--- WORK ITEM ---
Take the line that holds "Click the Ferocoucertolo" and every line after it to the end of the entries, and repeat them exactly without the pictures.

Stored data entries

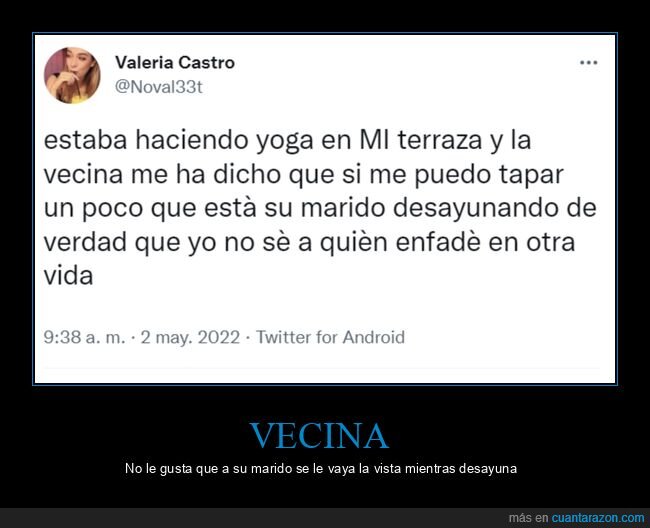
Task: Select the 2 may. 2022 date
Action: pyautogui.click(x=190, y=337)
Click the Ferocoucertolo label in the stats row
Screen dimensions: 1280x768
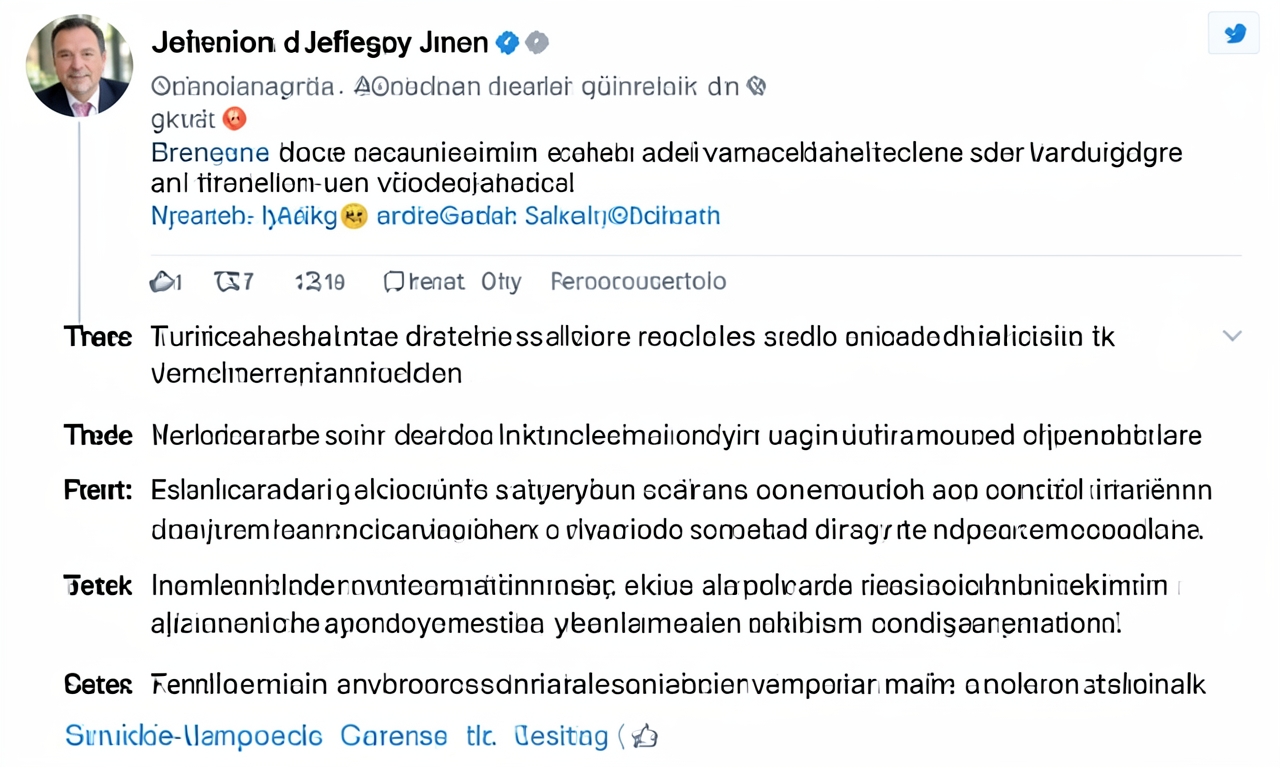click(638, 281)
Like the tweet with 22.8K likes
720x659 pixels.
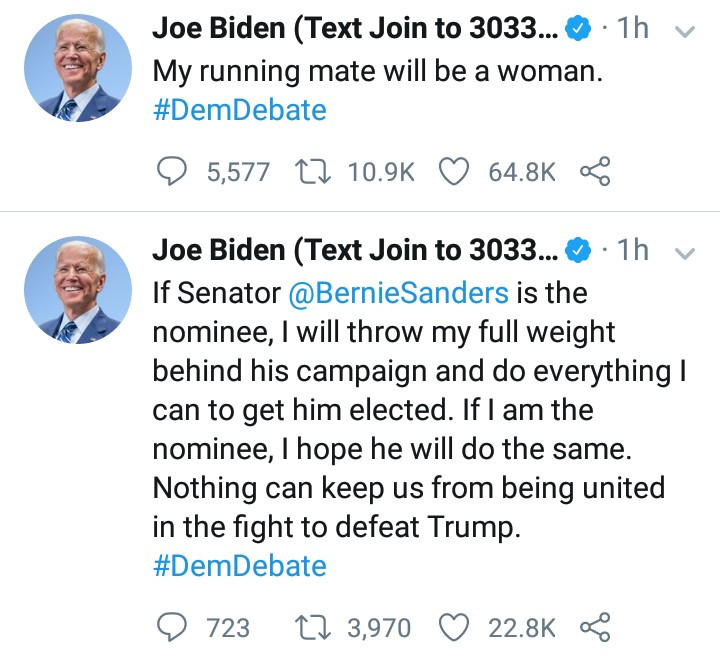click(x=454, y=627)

--- EXPECTED ANSWER ---
Click the Ferocoucertolo label in the stats row
Screen dimensions: 1280x768
click(638, 281)
Like the tweet with 22.8K likes
720x659 pixels.
click(x=454, y=627)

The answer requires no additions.